-------- TEXTO SELECCIONADO --------
La crisis sanitaria y social que ha traído, de forma inesperada, la irrupción del virus Covid19 ha señalado a las personas mayores como grupo vulnerable. Así, de forma homogénea, sin distinciones. Si bien es cierto que la mayoría de las víctimas mortales pertenecen al grupo etario de entre 80 y 89 años, los contagios se distribuyen de forma homogénea a partir de los 40 años. Es decir, la mortalidad es mayor entre personas más mayores porque su salud ya es más precaria.
La crisis sanitaria ha generado debates sobre si «merece la pena» atender a determinadas personas mayores lo que significa, en términos morales, dar un valor diferente a cada vida. Lo que está ocurriendo con el coronavirus es una especie de «estado de excepción» en el que los derechos humanos de las personas mayores entran en suspenso. Pero la realidad debería ser justo al revés. Como escribía en estos días Josep Armengol en su blog: «Luchar contra el coronavirus implica necesariamente luchar contra otro igualmente extendido y agresivo, altamente letal y extremadamente contagioso, silencioso y peligroso: el ‘virus del edadismo».
--------
= ACCIÓN REQUERIDA A =
Enumera todos los calificativos que, en la cita de Josep Armengol, se aplican al «virus del edadismo» en el texto sobre el coronavirus y las personas mayores.
= ACCIÓN REQUERIDA B =
Escribe la parte siguiente del texto sobre el coronavirus y las personas mayores, a partir de su última frase.
Los registros no tienen ningún papel en esto.
-------- EXTRACTOS DE DATOS --------
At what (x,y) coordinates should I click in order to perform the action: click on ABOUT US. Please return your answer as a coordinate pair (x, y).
--------
-------- EXTRACTOS DE DATOS --------
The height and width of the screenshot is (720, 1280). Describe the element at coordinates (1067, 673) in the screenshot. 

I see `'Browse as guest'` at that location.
--------
= RESULTADO DEL EJERCICIO A =
extendido, agresivo, altamente letal, extremadamente contagioso, silencioso, peligroso

= RESULTADO DEL EJERCICIO B =
Los derechos humanos son universales y no son renunciables. Es decir, hasta el último aliento tenemos el derecho a vivir una vida de calidad. La crisis sanitaria ha develado en España un precario sistema de atención de largo plazo a las personas mayores, con un sistema segregado de residencias para mayores que se ha mostrado débil, una especie de trampa mortal para miles de ancianas y ancianos que han muerto o enfermado porque ha sido contagiados.
La reflexión sobre las personas mayores y el papel que juegan en nuestra sociedad no se podrá aplazar tras esta crisis. Cuando se conozcan las cifras reales y comiencen a aflorar las historias de abandono y soledad durante la enfermedad, tendremos que mirarnos como sociedad al espejo de la moralidad y sacar conclusiones.